The volume under review is a collection of essays on a wide range of topics concerning Kant's Critique of the Power of Judgment. All the papers included here have been published previously, although many of them in places where they might not be easily accessible to English-speaking philosophers. While some of the articles will be familiar to Kant scholars, this collection should be useful to specialists and valuable to students first delving into the third Critique.

One essay in the volume, Guyer's own piece on "Kant's Principles of Reflecting Judgment," will be of particular interest to Kant scholars. Guyer's thesis here is that the account of reflecting judgment Kant offers in the Critique of the Power of Judgment is both continuous with the account of regulative principles of reason in the Critique of Pure Reason and the basis of the unity of the third Critique as a whole. He supports this by demonstrating how each of the sorts of judgment discussed in the work can be seen as an application of the broader account of reflecting judgment in general. Guyer identifies five such applications, and shows that each of them has three features central to regulative principles: they set a goal of constructing a system within a certain specific range of cognitions; they require the suitability of objects for attainment of the goal in question, and thus are transcendental [End Page 499] and not merely logical principles; and they supply heuristic advice for the investigation of nature. Thus every form of judgment can with justice be considered as an instance of the general activity of reflecting, that is, finding a universal for a given particular.

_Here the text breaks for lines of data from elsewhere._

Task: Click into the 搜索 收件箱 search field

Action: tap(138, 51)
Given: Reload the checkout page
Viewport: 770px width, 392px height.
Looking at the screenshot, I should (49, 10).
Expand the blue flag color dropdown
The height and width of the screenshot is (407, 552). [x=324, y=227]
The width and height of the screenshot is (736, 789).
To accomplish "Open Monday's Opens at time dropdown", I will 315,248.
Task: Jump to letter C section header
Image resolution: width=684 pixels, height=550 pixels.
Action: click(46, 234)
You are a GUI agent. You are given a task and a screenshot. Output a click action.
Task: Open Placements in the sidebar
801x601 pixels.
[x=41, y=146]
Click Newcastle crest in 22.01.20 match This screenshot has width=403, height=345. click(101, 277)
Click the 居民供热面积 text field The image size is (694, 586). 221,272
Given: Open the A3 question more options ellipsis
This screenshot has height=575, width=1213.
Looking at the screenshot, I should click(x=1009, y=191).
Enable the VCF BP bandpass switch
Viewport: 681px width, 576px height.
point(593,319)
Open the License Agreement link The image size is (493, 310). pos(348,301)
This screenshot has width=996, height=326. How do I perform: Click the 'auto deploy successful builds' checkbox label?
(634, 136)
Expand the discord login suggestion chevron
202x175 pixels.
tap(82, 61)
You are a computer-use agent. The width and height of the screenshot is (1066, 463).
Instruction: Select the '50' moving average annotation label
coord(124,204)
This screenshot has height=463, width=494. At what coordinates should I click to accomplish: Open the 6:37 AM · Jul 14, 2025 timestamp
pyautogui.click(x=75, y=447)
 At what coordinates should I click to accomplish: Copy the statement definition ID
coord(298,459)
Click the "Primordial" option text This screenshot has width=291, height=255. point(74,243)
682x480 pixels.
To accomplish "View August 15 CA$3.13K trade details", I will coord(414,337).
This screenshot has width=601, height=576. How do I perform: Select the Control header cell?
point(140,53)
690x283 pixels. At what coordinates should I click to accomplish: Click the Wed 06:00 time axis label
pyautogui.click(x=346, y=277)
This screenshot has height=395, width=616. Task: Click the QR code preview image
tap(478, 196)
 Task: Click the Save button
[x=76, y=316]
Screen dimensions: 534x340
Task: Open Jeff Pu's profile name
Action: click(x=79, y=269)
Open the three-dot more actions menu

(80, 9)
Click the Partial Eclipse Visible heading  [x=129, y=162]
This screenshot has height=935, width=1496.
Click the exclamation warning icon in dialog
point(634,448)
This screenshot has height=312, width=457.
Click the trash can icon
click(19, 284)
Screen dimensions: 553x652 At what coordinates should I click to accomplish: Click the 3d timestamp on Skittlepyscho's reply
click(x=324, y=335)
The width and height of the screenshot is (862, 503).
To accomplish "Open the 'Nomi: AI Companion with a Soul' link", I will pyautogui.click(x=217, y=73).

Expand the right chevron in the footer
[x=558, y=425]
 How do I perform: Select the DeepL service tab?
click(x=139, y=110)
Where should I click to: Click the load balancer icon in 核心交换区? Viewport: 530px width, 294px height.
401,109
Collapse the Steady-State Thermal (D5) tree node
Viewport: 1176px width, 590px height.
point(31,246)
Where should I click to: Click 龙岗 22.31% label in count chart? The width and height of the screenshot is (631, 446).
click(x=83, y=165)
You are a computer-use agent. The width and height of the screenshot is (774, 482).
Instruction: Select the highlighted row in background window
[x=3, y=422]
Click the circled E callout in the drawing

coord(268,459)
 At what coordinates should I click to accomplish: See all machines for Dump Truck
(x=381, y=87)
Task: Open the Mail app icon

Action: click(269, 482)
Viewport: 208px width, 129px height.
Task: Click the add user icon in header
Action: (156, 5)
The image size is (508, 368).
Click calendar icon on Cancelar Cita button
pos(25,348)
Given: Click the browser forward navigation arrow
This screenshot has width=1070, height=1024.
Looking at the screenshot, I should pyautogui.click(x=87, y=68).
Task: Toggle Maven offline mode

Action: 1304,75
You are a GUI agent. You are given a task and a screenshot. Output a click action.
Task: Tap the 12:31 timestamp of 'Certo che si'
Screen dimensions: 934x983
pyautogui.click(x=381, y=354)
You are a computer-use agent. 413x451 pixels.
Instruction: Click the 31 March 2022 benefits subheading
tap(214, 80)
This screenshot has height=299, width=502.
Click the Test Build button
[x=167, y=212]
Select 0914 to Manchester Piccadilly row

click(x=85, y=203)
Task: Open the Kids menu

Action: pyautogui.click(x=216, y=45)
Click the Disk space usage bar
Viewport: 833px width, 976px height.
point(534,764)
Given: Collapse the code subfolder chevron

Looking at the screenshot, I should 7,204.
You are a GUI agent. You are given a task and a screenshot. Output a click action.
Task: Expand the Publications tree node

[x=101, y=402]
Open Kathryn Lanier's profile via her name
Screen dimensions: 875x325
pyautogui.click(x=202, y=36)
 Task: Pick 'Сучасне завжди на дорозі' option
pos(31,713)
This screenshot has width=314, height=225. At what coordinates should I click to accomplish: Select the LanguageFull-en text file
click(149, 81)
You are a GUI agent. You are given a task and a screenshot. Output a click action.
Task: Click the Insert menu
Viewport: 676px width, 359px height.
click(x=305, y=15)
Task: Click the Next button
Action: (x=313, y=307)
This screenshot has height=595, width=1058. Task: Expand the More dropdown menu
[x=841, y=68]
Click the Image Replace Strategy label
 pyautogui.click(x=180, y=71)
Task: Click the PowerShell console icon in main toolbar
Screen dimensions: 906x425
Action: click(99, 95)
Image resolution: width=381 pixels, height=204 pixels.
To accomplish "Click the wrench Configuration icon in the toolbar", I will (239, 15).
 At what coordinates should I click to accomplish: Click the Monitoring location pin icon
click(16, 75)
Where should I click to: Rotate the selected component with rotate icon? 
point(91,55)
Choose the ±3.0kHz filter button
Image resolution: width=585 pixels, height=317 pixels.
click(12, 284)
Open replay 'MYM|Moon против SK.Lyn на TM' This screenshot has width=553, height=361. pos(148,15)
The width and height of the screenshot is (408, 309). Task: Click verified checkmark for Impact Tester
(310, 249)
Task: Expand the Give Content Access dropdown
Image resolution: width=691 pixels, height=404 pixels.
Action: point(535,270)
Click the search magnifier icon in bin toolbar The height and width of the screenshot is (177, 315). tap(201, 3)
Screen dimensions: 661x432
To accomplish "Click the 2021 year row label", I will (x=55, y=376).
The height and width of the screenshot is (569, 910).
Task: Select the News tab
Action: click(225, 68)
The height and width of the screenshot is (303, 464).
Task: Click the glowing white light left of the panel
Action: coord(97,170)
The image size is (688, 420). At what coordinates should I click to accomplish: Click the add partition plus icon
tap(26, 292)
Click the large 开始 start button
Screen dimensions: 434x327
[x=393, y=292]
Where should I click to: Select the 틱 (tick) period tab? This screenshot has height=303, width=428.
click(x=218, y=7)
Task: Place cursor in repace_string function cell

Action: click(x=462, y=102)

Several of the essays included here concern the most prominent issues relating to the Analytic of the Beautiful. Nick Zangwill's piece deals with the disinterestedness of aesthetic judgment, while Christopher Janaway's "Kant's Aesthetics and the Empty Cognitive Stock" debunks what he sees as misguided readings of the role of concepts in judgments of taste. In "The Idealism of Purposiveness," an excerpt from his 1993 book Kantian Aesthetics Pursued (Edinburgh, 1993), Anthony Savile criticizes what he calls the "established reading" of Kant's claim that beautiful objects exhibit "purposiveness without purpose." On this reading, to say that a thing is purposive without purpose is to say that it appears to be designed, but to no particular purpose. Savile argues instead that we should take purposiveness without purpose to indicate that an object is suitable for a function, but not as a result of conscious design. Articles by Eva Schaper (from her well-known book on Kant's aesthetics) and Malcolm Budd discuss the distinction between free and dependent beauty and the account of the sublime, respectively.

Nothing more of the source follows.